Start date: 10/02/2023
Our research team is dedicated to the control and monitoring of tumors by the so-called “natural” immune system represented by cells named innate T cells (ITC). We have described a new ITC subpopulation, the CD8 ITC, which we assume plays an important role in anti-tumor immunosurveillance, like the other ITC.
The main objective of the thesis proposal is the description of ITC, especially CD8 ITC, in the medullary tumor niche of multiple myeloma (MM) at different stages of the disease. We will study ITC/CD8 ITC phenotypically, as well as their innate function of IFN-γ secretion after TCR-independent stimulation.
This thesis proposal, by providing new knowledge on the modes of action of the immune system in MM, could ultimately contribute to the identification of immune markers predicting a complete and sustained clinical response in MM.
MM is an incurable malignancy characterized by the clonal proliferation of plasma cells (Pc) in the bone marrow (BM). Despite recent therapeutic advances, particularly the use of immunotherapy, the remission phases of MM remain transient.
To date, few studies exist on the control of MM by the immune system. Among them, the work of the team of L. Martinet, in humans and in mouse models, suggests that LT-αβ CD8 cells play a key role in the censorship of MM Pc. Indeed, these cells undergo an exhaustion/immunosubversion dependent on TIGIT and IL-18. This work led us to study in MM the CD8 ITC that we had identified in humans, which possesses anti-tumoral properties.
Our main hypothesis is that particular signatures of ITC/CD8 ITC reflect functioning of the tumor niche in close connection with progression, escape, or control of MM.
In MM, our preliminary data together with those of the literature show alterations of the ITCL/CD8 ITC compartment in peripheral blood during the course of the disease. In patients diagnosed with MM, we showed a higher frequency of CD8 ITC in peripheral blood, which was associated with a signature of exhaustion, and an innate function defect.

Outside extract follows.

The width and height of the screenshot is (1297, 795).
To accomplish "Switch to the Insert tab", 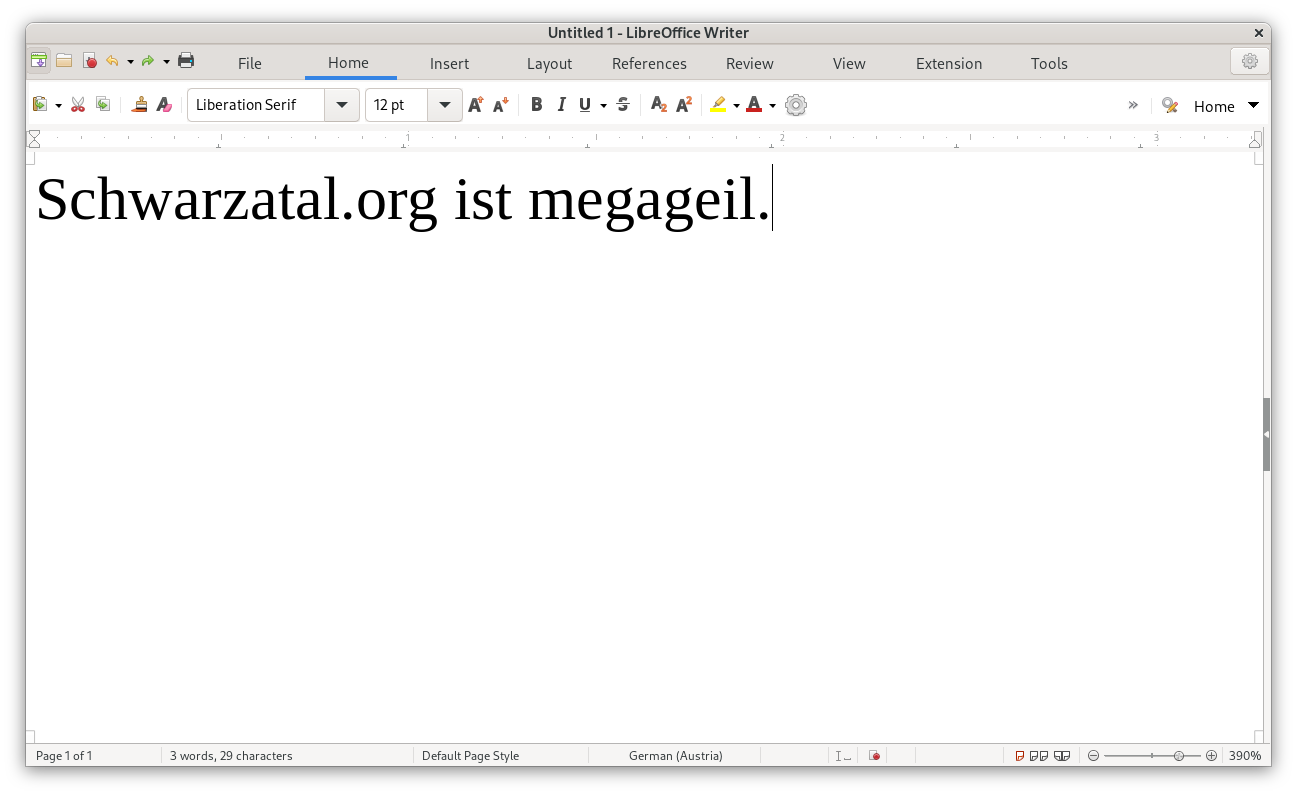I will click(x=449, y=63).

The thesis research aim is to clarify the mechanisms of involvement of these cells in the medullary niche of MM. For this purpose, we will study the frequency and functional status of ITC, including CD8 ITC. Specifically, we will define the place of CD8 ITC in the continuous gradient called “innateness”, going from CD4/CD8 adaptive T cells to NK cells. We will focus on efficacy, longevity, and plasticity (or “stemness”) of each of the populations of conventional T cells and ITC/CD8 ITC during the evolution of MM.
The main objective of the research thesis proposal will be to analyze the frequency and functional status of ITC, especially CD8 ITC, in the CD138(-) non-tumor hematopoietic BM fraction, by confronting patients at diagnosis or at relapse of MM to healthy subjects. To analyze the link between ITC status and disease progression, patients at diagnosis will be compared to patients in remission. Quantitative and functional analysis (after stimulation by the pro-inflammatory cytokines IL-12 and IL-18) of ITC will be combined with analysis of the main cellular compartments of innate (NK ) and adaptive (CD4 and conventional CD8 ) immune cells.
The main method used will be spectral flow cytometry allowing analyzes with more than 30 parameters on a single cell. The analysis methods will use both specific algorithms and classical manual analysis.
Master 2 with theoretical training in cellular immunology.
Knowledge of flow cytometry will be appreciated.